La corrupción y la acción política han ido de la mano en la República Dominicana, y quizás en muchísimos países, principalmente en los de menor grado de desarrollo institucional. La corrupción con propósitos políticos tiene múltiples modalidades y suele estar acompañada de apropiaciones o robos, estafas y sobornos a costa del Estado. Ha sido una vía de enriquecimiento sistemático.
Para frenar esa cultura de estafa habría que empezar no sólo por la corrupción en el ejercicio del poder directo, sino aquella que se origina o se relaciona con la administración partidaria.
La declaración reciente del presidente de la Junta Central Electoral (JCE) Julio César Castaños Guzmán no podía ser más oportuna. Ha planteado un régimen de sanciones penales para quienes hagan mal uso de los recursos económicos que aporta el Estado a los partidos.

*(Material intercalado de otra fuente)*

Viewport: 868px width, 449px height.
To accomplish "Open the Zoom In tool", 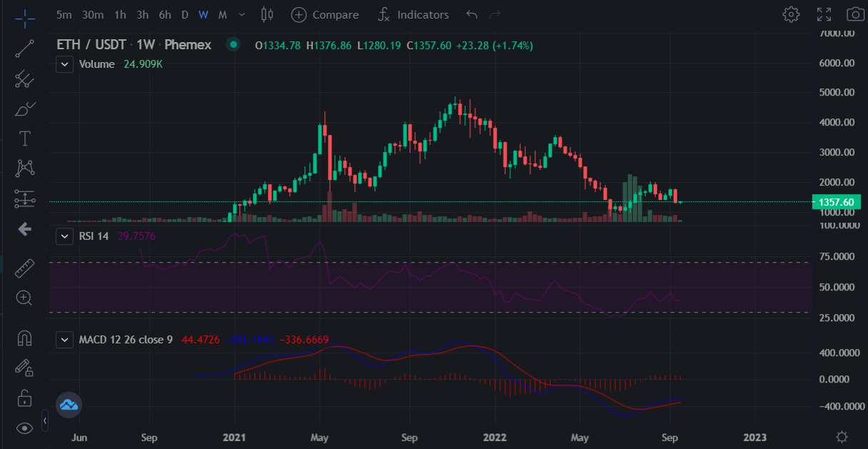I will tap(24, 298).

Lo previsto originalmente en el artículo 48 de la ley 275-97 de la JCE, mediante el cual el Estado provee fondos para el funcionamiento de los partidos, quizás perseguía fortalecer su institucionalidad y autonomía frente a los poderes fácticos. La realidad ha sido que los recursos del medio por ciento (1/2%) de los ingresos presupuestados en los años de elecciones generales y el cuarto por ciento (1/4%) en los años que no haya elecciones generales, han sido insuficientes para la burocracia partidaria y para el sistema de corrupción en que ha devenido la política.
Los RD$1,600 MM recibidos del Estado el año pasado, y según las previsiones de este año, más de RD$800 millones, resultan insuficientes para los principales beneficiarios, los llamados partidos mayoritarios, los cuales gastan sin verdaderos controles internos y externos, y peor aún, sin que haya consecuencias cuando el mal uso resulte evidenciado.
Los partidos salen caros a los contribuyentes. Y pensar que además de los aportes estatales, reciben decenas de millones de pesos del sector privado.
A esa voracidad se agrega el uso de otros fondos a conveniencia, particularmente en las campañas electorales, a todos los niveles, en el gobierno nacional y en los gobiernos municipales, sin considerar los costos de los empleos creados para atender las clientelas.
Eso debe parar. Es el momento de la reforma a las leyes 275-97 y 289-05 y de la aprobación de una ley de partidos.